Copy out the entries word for word, starting at the line that contains "You are a GUI" and continuing through the end of the entries, both ends included. Omit the pictures from your answer.

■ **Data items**
########
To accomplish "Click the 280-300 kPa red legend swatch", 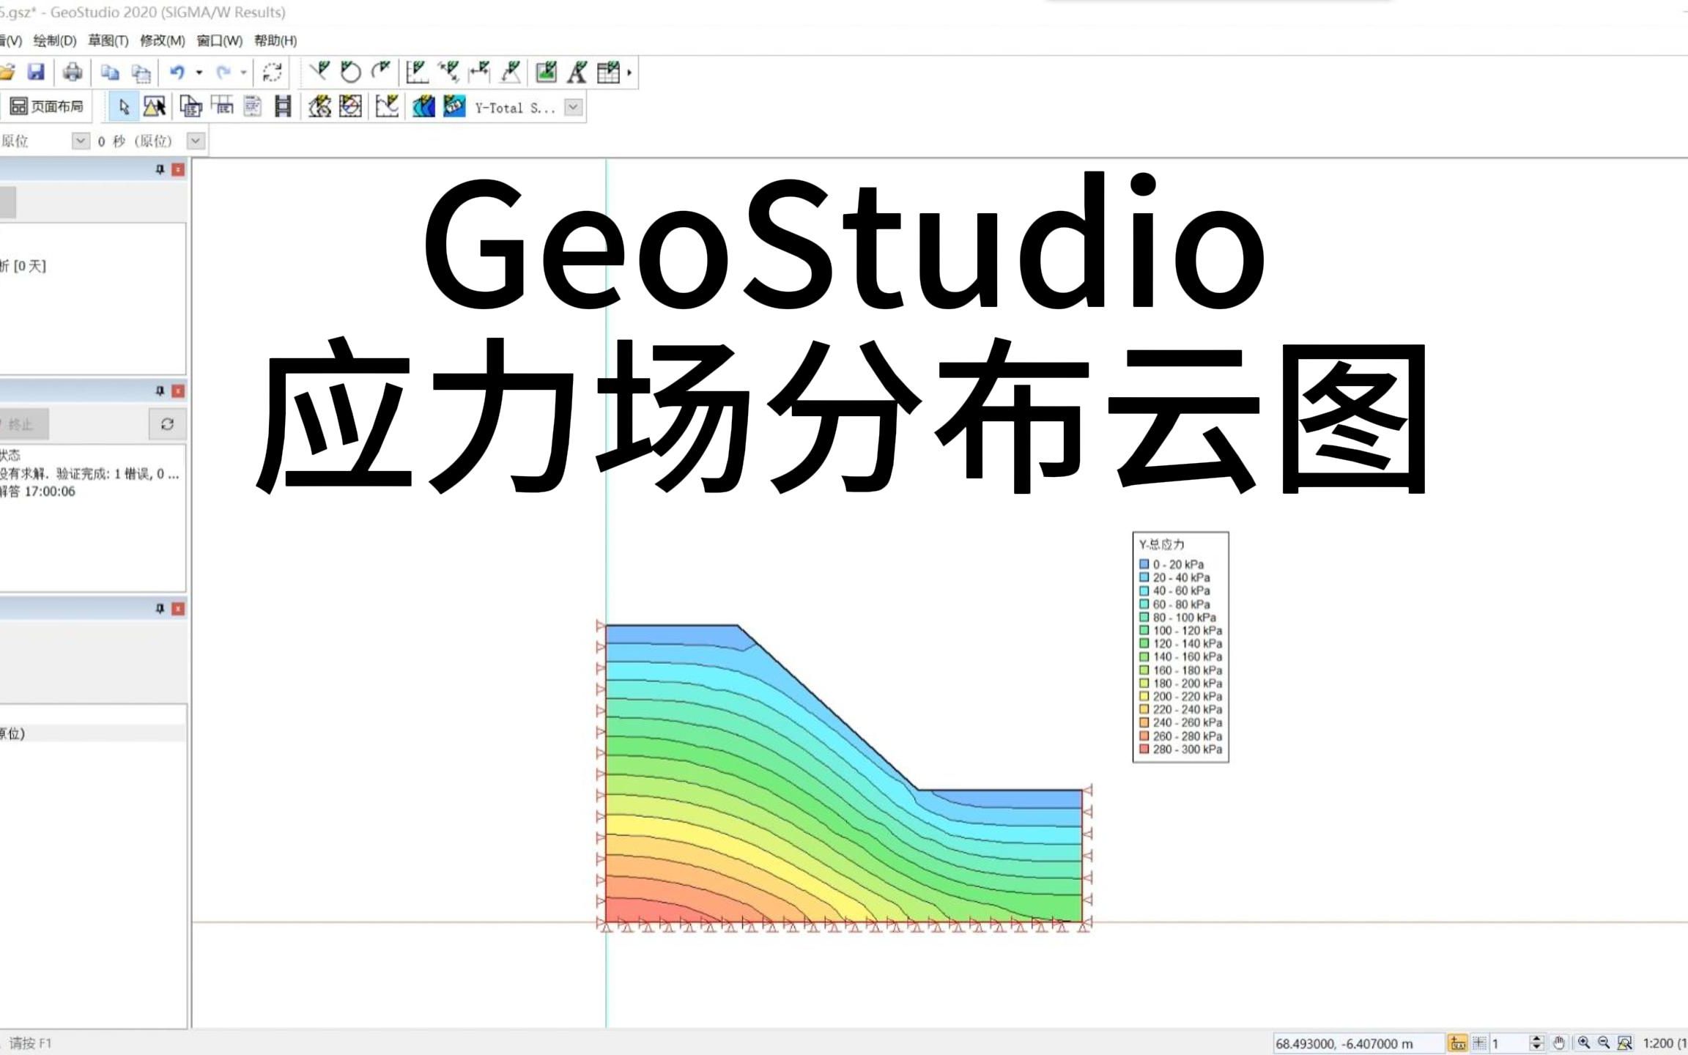I will (1142, 749).
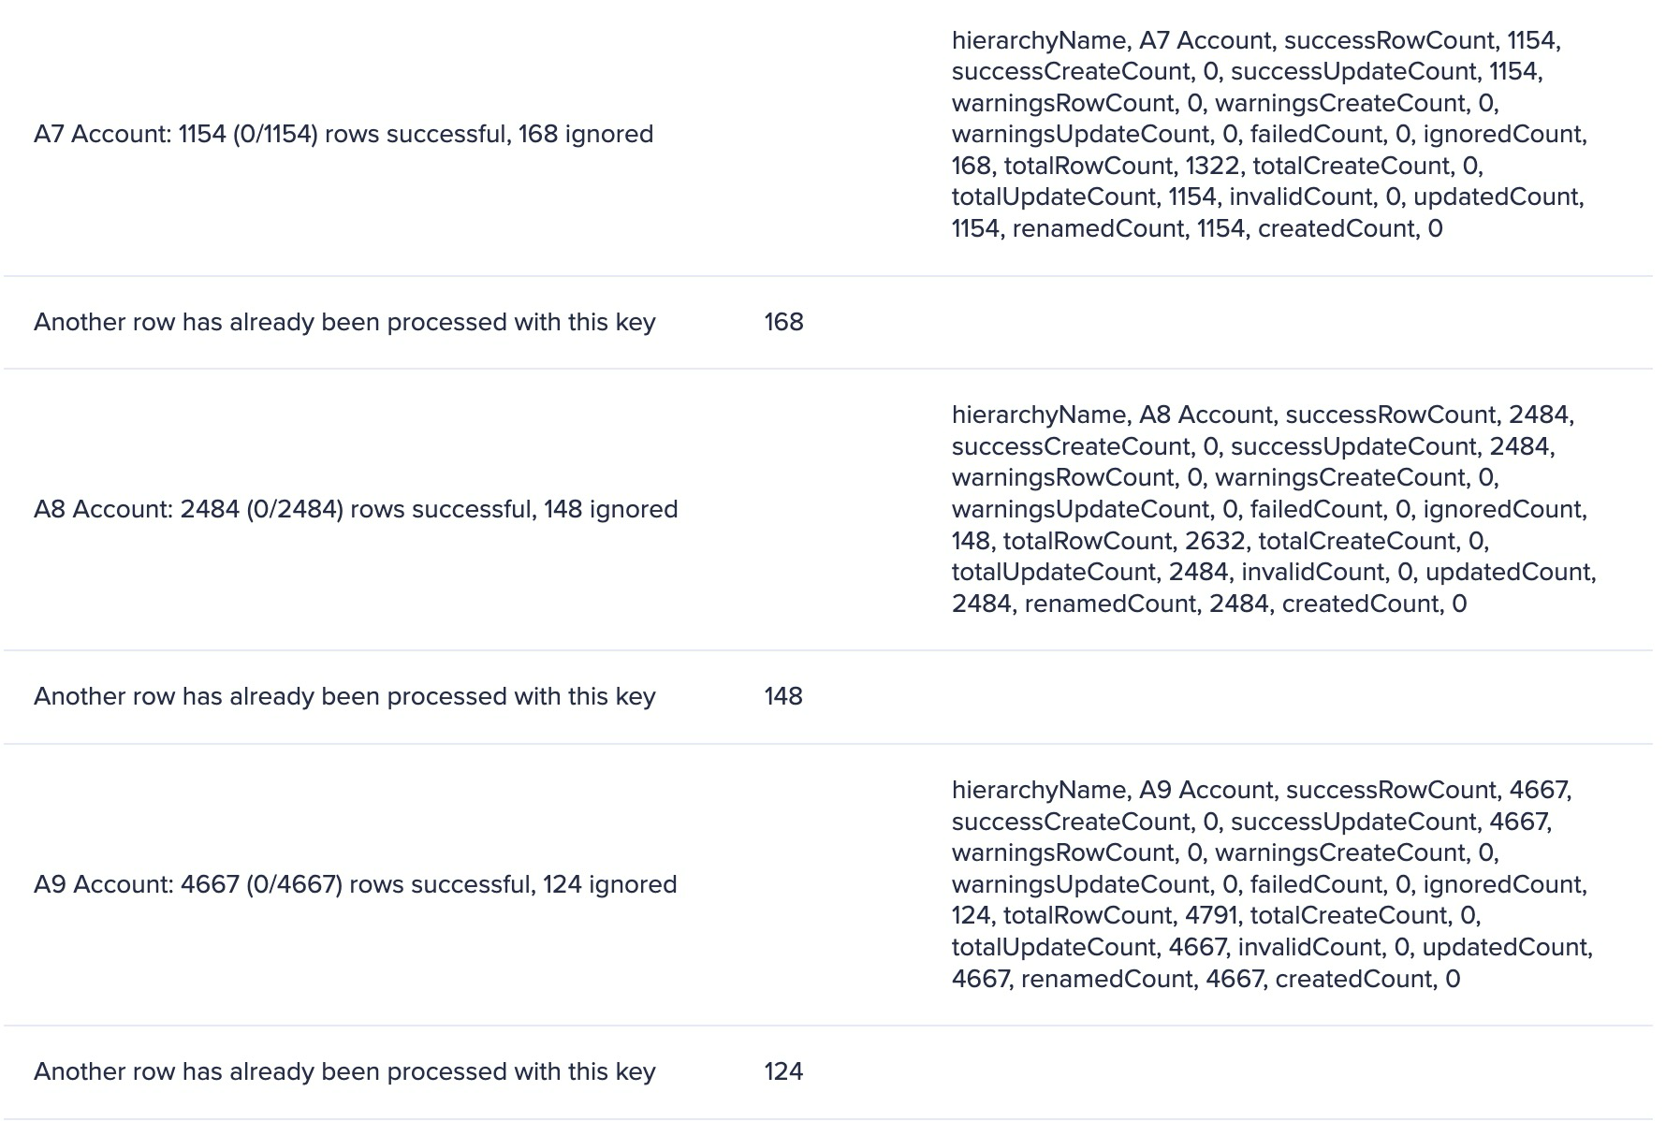Select the A8 Account rows successful message
The image size is (1666, 1121).
356,510
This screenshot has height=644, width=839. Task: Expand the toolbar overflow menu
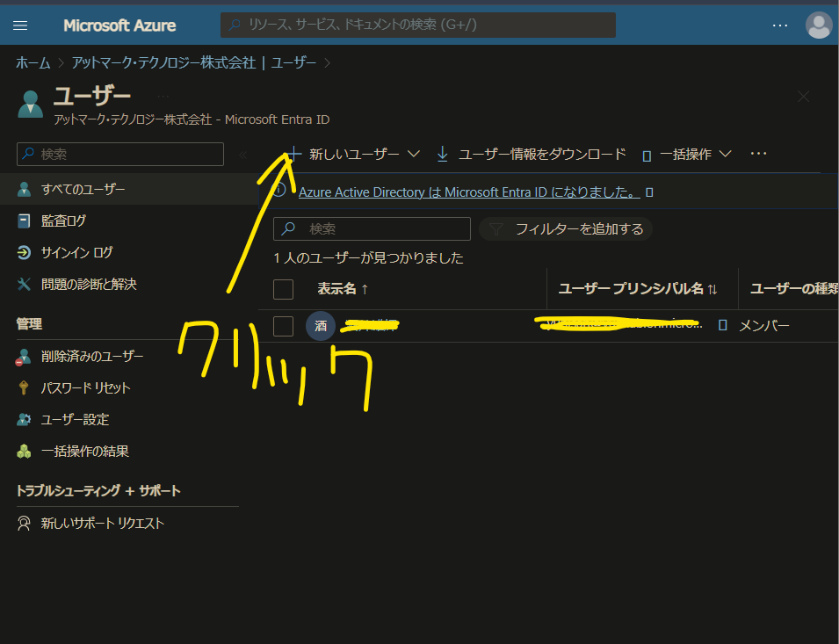(757, 151)
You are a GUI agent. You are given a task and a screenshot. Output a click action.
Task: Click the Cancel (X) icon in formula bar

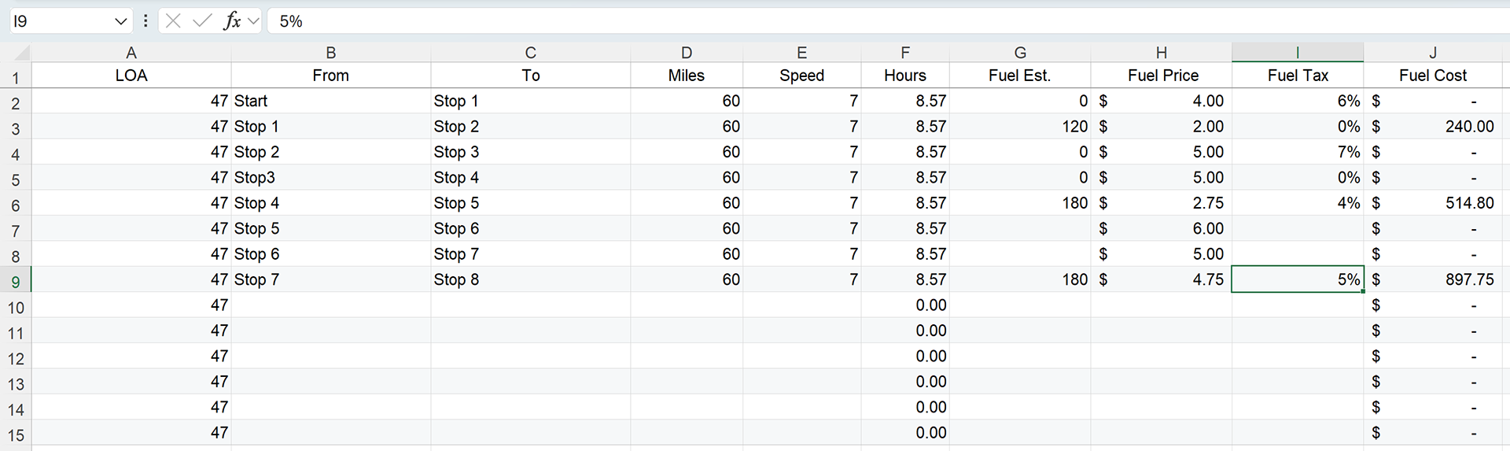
########
■ **FINISHED TASK**
You are a GUI agent. You are given a task and a screenshot. Output a click action.
Task: Click the Cancel (X) icon in formula bar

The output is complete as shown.